Twin-to-twin transfusion syndrome (TTTS) is caused by an unidirectional arteriovenous anastomoses in the monochorionic twin placenta leading to unequal sharing of blood between twins. Vascular anastomoses occur in monochorionic twin placentas and only rarely in dichorionic placentas. There may be bi-directional arterial-venous anastomoses, arterial-arterial and venous-venous connections. In instances where a large variety of anastomoses exist, the blood flow in the placenta will be balanced, and both twins will receive blood and nutrients.1,2
However, if AV anastomoses are not 'balanced out' by other anastomoses, unidirectional blood flow occurs from the donor twin to the recipient twin. The donor twin will exhibit oligohydramnios whereas the recipient twin will exhibit polyhydramnios. The donor twin will usually be smaller and anemic, and the recipient twin is usually plethoric and large. The size difference is most striking in the heart.
Frequency of TTTS is estimated between 5%-30% of monochorionic twin pregnancies. The condition is usually first detected as an imbalance in amniotic fluid. Subsequent growth discrepancies may later develop. As mentioned above, the severity can range from mild to severe. When the condition is diagnosed before 28 weeks, overall survival of the pregnancy is approximately 21%. The donor suffers from a lack of nutrients and the recipient suffers from congestive heart failure.1
Obliteration of the vascular connections by fetoscopic laser ablation(in utero) may be attempted. Other treatments include amnioreduction or the creation of a window between the two amniotic sacs. Delivery is effected once critical levels of fetal compromise are reached- typically preterm.

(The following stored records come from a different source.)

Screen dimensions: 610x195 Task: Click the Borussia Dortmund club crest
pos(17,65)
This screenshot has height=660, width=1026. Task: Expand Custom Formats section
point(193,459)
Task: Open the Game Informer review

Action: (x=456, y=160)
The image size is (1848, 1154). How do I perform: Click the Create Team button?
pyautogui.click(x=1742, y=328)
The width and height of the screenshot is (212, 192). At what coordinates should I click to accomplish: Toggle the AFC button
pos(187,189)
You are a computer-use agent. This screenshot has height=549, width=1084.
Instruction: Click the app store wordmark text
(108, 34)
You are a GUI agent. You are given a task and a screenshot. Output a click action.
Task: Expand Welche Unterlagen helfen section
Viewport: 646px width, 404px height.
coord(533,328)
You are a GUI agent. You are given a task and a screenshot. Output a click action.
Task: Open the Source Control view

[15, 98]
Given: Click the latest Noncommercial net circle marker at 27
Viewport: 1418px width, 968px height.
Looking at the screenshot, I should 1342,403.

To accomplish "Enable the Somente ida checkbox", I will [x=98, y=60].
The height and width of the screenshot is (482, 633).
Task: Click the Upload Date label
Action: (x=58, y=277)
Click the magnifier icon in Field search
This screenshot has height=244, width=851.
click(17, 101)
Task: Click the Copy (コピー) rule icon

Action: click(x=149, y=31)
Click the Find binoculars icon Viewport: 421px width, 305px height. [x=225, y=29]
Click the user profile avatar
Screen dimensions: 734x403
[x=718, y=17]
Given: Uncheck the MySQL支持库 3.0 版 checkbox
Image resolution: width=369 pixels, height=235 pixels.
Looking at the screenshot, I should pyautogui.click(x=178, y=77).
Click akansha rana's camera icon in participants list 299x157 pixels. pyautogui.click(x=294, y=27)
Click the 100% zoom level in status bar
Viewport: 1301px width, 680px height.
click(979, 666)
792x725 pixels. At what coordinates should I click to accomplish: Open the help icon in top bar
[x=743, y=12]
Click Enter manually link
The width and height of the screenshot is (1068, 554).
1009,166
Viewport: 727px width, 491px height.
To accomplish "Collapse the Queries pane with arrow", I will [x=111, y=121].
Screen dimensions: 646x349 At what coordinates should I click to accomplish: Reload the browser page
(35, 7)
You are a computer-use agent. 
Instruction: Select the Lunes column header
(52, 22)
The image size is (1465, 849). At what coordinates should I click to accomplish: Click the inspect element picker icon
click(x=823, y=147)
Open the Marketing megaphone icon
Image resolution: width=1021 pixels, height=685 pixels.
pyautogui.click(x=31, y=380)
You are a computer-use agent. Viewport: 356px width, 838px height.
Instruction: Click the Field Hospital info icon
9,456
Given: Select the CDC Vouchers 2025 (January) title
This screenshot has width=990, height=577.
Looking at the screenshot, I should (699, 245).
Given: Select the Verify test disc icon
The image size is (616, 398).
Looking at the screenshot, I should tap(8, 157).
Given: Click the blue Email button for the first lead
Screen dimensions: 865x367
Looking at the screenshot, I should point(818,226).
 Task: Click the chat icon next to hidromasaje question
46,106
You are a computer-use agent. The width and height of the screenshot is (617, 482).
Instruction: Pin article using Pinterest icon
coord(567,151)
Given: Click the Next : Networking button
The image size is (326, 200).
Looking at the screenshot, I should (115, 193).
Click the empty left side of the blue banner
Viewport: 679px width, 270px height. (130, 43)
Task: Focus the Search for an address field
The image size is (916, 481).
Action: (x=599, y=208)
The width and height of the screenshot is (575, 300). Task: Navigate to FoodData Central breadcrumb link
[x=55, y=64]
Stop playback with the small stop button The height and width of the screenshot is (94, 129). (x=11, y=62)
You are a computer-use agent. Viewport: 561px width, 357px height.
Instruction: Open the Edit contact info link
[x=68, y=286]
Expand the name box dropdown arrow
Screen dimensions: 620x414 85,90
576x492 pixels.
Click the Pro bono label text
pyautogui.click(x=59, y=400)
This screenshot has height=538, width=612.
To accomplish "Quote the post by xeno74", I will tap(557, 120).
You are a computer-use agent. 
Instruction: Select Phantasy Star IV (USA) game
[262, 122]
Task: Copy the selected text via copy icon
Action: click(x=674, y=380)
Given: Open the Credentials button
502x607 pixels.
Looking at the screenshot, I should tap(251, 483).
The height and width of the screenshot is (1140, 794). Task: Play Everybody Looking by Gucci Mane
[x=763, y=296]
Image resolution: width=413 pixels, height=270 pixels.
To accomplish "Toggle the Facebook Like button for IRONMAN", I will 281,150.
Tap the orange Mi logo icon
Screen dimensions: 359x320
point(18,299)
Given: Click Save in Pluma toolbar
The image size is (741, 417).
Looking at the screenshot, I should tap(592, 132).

The donor twin usually fares better than the recipient. Other prognostic considerations include amnionicity and prematurity at delivery.
1 Baergen RN. Manual of Benirschke and Kaufmann's Plathology of the Human Placenta. New York, NY: Springer; 2005: 163-6.
2 Mills SE, ed. Sternberg's Diagnostic Surgical Pathology.4th Ed. Philadelphia, PA: Lippincott Williams & Wilkins; 2004: 2315-16.